____ Selected passage

Stocking methods and experimental design
The experiment consisted of a randomized arrangement of mob, rotational, and continuous stocking treatments. From May 2014 to November 2016, stocking treatments were applied to nine, 6.4-ha pastures across the site to achieve three replications of each. Within treatment areas, pastures were subdivided into paddocks of equal area with high-tensile wire and polywire to implement the stocking treatments. At the beginning of the study, beef cows from the SVAREC herd were assigned to treatments to ensure stocking rate was similar across stocking treatments. Mature beef cows (623 ± 7 kg) were stocked in all treatments at 11.5 AUM ha-1 (Table 1), and calves (35 ± 2 kg) born in fall were retained with their dams post-partum. Mob stocking consisted of three stocking periods each year on 64, 0.1-ha paddocks that were allocated to cattle every 24 h. Mob-stocked paddocks were created using single-strand electric fence to provide 0.1- ha strips for grazing as cattle were moved through a series of nine pre-existing 0.7 ha pastures within each experimental unit. Mob-stocked paddocks were not back-fenced to allow cattle access to water at a fixed location on one end of the pasture. A stocking density of approximately 50,000 kg live BW ha-1 was maintained on the paddocks, which would be considered a lower density for most mob stocking situations. Rotational stocking was applied across eight, 0.8-ha paddocks using stocking periods of 4 d with a fixed 28 d rest period for each paddock. Continuous stocking consisted of one uninterrupted stocking period that spanned ~200 d beginning in early May. The seasonal grazing duration for mob and rotational treatments was the same as the continuous treatment. Cows were bred to give birth in fall. Cows and calves remained in the experimental units over the winter and were fed hay until May. Cows and calves in rotational and mob systems were confined to a 0.7 or 0.8-ha hay-feeding area, during winter. In the continuous system, hay was fed within a single confined area but cows and calves had access to the entire 6.5-ha pasture. Grazing, with cows only, began again in early May.

________
____ Stored records

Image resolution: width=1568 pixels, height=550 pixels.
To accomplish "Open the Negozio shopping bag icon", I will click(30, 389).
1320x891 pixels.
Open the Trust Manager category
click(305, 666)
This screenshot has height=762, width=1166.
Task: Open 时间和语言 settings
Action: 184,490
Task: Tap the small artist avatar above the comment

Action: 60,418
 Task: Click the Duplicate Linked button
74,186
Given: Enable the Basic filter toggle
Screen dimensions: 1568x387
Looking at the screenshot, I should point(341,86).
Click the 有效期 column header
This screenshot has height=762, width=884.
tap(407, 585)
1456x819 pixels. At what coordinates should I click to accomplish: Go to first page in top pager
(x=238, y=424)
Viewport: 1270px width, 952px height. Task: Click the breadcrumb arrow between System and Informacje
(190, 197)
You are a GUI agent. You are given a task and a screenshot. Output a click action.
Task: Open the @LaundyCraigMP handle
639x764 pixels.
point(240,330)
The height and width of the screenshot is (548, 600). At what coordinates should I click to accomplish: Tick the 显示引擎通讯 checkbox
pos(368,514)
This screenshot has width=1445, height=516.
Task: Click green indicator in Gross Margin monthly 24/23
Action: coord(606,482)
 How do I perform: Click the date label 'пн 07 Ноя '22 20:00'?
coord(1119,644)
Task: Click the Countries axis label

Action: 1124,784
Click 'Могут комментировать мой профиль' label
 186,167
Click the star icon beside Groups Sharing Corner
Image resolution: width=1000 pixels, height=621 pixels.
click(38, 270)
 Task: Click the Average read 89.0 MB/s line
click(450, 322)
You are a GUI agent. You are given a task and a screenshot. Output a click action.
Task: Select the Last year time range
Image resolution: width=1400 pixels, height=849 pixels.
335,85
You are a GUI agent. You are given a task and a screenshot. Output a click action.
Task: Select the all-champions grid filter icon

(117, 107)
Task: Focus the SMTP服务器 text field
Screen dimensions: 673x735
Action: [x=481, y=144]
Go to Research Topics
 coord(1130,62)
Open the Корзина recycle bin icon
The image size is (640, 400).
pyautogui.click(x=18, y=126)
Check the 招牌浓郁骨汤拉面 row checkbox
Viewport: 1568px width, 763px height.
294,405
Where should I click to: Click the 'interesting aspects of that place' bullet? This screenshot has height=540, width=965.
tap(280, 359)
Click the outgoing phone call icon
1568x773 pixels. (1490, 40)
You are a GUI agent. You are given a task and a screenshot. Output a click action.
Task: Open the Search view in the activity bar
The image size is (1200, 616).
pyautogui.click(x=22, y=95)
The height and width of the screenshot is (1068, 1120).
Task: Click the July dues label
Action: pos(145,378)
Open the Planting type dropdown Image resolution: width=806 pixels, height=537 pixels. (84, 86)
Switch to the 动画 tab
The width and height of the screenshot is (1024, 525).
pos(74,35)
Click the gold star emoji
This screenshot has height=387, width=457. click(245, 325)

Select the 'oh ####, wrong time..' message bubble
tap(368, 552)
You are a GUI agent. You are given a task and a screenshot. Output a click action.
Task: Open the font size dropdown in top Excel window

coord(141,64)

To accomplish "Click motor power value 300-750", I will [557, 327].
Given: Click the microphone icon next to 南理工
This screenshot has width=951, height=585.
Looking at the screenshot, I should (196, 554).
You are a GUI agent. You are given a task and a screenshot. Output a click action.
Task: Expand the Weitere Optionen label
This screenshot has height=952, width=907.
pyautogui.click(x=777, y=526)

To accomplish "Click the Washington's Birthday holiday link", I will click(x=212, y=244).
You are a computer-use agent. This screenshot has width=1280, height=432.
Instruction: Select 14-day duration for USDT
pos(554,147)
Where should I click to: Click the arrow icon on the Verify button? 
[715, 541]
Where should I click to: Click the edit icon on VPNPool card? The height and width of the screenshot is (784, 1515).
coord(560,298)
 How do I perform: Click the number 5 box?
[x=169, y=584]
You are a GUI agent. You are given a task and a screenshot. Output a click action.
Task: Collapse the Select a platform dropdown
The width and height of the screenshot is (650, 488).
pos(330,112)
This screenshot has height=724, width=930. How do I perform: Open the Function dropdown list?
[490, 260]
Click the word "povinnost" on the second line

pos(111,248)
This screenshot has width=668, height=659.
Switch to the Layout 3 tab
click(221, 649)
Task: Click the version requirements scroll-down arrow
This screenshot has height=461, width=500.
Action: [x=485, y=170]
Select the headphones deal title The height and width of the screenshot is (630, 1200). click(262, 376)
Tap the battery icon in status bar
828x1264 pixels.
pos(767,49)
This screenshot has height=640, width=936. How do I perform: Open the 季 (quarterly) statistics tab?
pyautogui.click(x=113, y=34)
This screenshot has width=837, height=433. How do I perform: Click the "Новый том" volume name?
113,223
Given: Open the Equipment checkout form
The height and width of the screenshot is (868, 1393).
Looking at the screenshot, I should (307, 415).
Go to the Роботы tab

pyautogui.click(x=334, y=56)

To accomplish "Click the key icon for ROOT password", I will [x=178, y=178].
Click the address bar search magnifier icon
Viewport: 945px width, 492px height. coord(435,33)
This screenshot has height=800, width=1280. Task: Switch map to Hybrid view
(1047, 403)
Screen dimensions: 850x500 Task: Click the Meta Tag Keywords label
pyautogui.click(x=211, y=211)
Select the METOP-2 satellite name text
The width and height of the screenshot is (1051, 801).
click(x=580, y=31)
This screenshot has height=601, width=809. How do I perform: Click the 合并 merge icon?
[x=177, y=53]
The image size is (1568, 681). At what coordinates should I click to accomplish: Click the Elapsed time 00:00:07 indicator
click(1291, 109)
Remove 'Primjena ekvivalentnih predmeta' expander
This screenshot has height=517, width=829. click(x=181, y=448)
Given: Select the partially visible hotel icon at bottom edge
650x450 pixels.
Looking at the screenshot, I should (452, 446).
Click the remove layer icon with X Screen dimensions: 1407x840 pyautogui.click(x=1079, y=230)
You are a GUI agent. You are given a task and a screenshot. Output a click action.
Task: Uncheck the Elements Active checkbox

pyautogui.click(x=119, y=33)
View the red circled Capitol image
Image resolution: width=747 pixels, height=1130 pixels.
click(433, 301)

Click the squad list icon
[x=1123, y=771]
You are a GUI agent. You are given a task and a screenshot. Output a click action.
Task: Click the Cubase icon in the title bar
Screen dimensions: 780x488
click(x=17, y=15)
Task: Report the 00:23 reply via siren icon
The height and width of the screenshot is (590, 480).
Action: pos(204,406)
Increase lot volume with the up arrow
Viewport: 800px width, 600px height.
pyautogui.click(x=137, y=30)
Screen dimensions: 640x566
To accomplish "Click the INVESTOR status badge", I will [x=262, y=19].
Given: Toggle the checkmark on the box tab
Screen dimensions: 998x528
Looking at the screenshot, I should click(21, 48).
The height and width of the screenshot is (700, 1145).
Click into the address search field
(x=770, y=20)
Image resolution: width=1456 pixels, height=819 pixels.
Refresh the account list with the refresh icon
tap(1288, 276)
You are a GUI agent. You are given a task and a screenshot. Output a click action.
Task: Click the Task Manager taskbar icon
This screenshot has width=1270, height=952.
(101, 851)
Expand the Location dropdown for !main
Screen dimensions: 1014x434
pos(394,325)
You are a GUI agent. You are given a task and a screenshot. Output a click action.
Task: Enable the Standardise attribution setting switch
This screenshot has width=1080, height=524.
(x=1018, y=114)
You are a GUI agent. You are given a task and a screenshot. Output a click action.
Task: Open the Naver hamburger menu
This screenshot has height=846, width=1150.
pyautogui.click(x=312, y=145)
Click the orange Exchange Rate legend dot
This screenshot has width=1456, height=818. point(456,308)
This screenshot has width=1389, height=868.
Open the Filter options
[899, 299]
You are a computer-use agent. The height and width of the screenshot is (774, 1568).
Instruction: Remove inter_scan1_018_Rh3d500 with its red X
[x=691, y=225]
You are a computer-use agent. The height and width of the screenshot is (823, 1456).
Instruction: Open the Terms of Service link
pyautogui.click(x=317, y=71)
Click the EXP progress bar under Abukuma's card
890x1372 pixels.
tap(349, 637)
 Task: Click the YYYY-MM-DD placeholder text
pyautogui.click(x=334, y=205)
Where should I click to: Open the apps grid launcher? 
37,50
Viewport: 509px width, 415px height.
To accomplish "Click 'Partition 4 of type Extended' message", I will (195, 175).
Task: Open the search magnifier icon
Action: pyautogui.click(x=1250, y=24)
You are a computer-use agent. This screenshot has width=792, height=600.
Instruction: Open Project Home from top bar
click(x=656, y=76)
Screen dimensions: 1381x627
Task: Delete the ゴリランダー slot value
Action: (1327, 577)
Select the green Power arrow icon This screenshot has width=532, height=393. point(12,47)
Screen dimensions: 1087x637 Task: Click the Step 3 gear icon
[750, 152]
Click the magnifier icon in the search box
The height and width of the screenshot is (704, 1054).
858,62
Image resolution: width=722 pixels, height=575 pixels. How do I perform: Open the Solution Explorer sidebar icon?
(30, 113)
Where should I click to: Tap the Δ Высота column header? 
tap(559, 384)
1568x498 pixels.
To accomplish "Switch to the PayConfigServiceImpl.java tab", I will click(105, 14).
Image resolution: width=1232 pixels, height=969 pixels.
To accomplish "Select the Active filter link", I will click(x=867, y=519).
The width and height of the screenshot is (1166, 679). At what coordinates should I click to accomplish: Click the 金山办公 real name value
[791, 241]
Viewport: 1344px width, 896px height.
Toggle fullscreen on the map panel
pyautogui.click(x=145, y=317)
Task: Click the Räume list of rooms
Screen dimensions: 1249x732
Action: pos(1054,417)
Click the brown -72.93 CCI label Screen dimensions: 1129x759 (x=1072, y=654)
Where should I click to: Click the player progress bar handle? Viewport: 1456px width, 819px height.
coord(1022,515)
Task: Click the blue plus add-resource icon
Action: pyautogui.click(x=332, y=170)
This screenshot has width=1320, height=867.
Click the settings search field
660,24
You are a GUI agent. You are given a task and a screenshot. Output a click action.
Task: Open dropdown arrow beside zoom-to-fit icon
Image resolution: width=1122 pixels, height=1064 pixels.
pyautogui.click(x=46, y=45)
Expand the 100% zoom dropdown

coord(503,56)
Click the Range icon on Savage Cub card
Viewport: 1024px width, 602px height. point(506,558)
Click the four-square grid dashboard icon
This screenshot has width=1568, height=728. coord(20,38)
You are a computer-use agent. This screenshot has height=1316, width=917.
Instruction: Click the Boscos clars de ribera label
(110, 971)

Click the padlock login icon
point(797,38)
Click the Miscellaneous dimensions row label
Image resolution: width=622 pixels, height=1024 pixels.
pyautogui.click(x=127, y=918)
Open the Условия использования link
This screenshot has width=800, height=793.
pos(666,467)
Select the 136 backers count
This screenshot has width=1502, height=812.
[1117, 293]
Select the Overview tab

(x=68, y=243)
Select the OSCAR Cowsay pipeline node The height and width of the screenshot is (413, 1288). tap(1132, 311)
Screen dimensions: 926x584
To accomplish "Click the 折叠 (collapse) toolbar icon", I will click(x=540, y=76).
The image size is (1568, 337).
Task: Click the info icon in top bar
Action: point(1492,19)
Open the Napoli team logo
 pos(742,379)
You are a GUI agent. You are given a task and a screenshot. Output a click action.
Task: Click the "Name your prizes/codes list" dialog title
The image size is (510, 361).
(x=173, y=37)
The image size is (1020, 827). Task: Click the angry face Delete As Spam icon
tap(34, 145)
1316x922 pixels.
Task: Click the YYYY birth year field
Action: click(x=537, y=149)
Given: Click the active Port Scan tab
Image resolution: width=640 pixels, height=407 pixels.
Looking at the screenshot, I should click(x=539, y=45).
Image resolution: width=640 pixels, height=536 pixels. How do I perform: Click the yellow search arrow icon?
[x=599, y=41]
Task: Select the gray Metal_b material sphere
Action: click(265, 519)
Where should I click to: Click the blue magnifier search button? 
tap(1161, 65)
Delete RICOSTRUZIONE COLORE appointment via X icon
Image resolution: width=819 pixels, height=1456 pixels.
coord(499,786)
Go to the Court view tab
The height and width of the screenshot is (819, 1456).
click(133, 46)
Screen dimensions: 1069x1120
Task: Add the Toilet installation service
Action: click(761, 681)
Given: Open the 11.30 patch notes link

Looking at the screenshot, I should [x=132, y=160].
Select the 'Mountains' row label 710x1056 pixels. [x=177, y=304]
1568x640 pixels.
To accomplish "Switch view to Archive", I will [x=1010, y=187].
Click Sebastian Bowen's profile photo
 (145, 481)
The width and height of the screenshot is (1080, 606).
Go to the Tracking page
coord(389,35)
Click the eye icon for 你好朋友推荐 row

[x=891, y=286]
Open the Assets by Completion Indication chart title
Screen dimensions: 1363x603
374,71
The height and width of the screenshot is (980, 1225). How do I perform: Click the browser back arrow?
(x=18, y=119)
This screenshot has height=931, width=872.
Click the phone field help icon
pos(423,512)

________

**Problems to work on:**
1 – Answer these from the passage on stocking methods and experimental design:
(a) What stocking density was maintained on the mob-stocked paddocks?
(b) How long was the fixed rest period for each paddock under rotational stocking?
(c) What were cows and calves fed over the winter, and until what month?
2 – Go on with the passage on stocking methods and experimental design, starting after its final sentence.

**Results of the tasks:**
1 –
(a) Approximately 50,000 kg live BW per hectare.
(b) 28 days.
(c) Hay, until May.

2 –
Herbage mass
Standing herbage biomass was harvested in 2014 and 2015, but not 2016 due to limited resources. Herbage was harvested at month intervals by cutting all vegetation within 9–10 randomly located areas within each experimental unit (6.4 ha). In each sampling area, a 0.7 x ~4 m swath was cut 2 cm above the soil surface with a mechanical harvester. The fresh herbage from each swath was weighed on scale built into the harvester and sub samples (~200 g) were dried in a force-draft oven at 55°C for 48 h. The sub samples were used to calculate the dry weight of herbage mass and estimate forage nutritive value described below. For rotational and mob treatments, herbage mass samples were collected across experimental units without regard to location of cattle in the rotation sequence. Sampling in this manner included grassland areas at various stages of regrowth from recently grazed to ungrazed areas. This method was used to provide a herbage mass ‘inventory’ each month for the respective stocking treatments. It was considered the fairest way to compare herbage mass dynamics among these very different stocking treatments. In 2015, a scale malfunction caused some irregularities in the herbage mass data collected in the late season so we elected to exclude that year from the statistical analysis.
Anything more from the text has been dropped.